Hey just wanted to say thanks for all the replies. Steve, maybe I came off the wrong way. I didnt mean that I felt because of a certain feature I automatically am assuming it is more safe than another firearm. I suppose what I meant was with the limited time I've had with pistols I got comfortable and most familiar with the workings of the 92fs. But being some what new to this my goal here was to maybe broaden my knowledge and experience since I've only fired a limited number of handguns. I know I might spark some major debate here but I do see a lot of people suggest glock. Personally I really dont know how I feel about it yet since I only fired it years ago one time. Ascetically I personally dont think its nice but I hear so many who swear by it so I do want to give it a fair shake. Does the split trigger feel different in the left hand? When I fired it years ago I was so new I dont remember myself.

Moman I'm in Suffolk county but before I lived in the city limits where I need a permit for my shotgun and rifles... Took like 5 months to get and the pistol permit I heard was even tougher to get. So I was content shooting trap in Staten Island lol who knew you could fire shotguns in one of the five boroughs outdoors.


----------



## Steve M1911A1 (Feb 6, 2008)

And I'm from Nassau County...70 years ago.

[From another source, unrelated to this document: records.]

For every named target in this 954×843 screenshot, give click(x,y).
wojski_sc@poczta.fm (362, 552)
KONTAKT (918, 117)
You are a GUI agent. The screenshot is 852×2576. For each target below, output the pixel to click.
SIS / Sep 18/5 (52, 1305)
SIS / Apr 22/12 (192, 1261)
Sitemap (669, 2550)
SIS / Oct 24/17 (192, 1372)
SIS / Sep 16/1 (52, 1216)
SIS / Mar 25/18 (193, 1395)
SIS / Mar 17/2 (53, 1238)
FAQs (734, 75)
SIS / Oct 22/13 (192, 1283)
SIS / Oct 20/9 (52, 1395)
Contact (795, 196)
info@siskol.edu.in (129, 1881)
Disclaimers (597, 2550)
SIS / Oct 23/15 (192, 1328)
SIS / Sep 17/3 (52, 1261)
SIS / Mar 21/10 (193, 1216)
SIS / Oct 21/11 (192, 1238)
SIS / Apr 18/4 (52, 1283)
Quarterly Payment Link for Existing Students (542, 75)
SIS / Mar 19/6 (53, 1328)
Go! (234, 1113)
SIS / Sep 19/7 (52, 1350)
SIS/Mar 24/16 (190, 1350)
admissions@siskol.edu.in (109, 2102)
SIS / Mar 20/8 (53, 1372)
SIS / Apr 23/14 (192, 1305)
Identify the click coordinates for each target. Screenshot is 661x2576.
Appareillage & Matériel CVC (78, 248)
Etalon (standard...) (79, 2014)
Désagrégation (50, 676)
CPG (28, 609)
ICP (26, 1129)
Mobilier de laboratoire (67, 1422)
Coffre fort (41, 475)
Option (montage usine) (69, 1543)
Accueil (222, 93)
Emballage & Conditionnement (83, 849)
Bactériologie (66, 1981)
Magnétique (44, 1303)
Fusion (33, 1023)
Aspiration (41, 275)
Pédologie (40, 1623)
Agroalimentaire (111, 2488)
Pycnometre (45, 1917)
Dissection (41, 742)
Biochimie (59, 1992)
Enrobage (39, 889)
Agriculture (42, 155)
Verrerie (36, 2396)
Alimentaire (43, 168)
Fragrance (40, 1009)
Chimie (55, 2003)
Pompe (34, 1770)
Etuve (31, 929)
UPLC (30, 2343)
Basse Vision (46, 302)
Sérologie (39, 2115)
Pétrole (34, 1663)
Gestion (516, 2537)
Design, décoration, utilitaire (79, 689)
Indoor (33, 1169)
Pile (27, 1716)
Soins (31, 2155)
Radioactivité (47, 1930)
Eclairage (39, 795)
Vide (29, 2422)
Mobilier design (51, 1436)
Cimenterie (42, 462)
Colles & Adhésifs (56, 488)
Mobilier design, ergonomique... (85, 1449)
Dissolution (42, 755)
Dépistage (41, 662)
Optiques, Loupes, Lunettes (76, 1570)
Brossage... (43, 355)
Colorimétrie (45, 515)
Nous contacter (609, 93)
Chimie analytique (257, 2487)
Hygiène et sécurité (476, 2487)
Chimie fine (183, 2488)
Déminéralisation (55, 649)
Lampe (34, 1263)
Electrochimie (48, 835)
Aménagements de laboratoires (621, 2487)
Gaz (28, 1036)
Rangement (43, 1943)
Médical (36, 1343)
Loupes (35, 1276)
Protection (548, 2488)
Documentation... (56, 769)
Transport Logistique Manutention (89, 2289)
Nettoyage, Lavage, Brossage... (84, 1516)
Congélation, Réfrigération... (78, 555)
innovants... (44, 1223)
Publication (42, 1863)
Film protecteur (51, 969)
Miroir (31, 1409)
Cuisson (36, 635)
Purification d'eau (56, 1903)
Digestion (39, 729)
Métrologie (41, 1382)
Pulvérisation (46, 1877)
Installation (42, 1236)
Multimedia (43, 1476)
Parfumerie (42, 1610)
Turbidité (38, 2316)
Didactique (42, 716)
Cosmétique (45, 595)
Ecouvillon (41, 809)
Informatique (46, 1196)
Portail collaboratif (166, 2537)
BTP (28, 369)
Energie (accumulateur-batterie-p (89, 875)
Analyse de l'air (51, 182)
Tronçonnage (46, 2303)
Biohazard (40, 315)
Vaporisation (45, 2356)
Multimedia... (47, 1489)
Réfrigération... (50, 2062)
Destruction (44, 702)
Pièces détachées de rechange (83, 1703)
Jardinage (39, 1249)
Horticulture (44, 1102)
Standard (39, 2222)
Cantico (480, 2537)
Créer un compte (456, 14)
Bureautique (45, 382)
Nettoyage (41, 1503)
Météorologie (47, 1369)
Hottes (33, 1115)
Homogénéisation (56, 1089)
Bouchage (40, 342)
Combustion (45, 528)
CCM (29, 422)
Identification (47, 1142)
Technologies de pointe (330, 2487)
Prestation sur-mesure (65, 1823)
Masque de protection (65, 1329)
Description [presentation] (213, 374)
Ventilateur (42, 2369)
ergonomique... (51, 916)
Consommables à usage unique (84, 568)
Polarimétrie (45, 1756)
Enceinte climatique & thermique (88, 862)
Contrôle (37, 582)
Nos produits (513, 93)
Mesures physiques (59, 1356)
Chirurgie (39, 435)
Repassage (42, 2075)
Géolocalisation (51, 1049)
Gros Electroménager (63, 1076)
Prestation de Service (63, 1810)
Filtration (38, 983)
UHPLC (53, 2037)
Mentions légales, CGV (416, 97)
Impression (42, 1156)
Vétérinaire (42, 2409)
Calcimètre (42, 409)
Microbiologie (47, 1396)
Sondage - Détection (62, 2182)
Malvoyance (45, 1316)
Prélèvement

I believe that there's a practical-shooting or defensive-shooting association with a range out in the Hamptons, or somewhere just west of there.
At least, there was about 10 years ago.
Maybe it's still there.

It'd be a source of guidance.


----------



## Skeletonbob (Sep 13, 2017)

My thing is don't be cheap. My something mid range or better that you actually want because let's be honest here, you're going to keep it most likely forever.


----------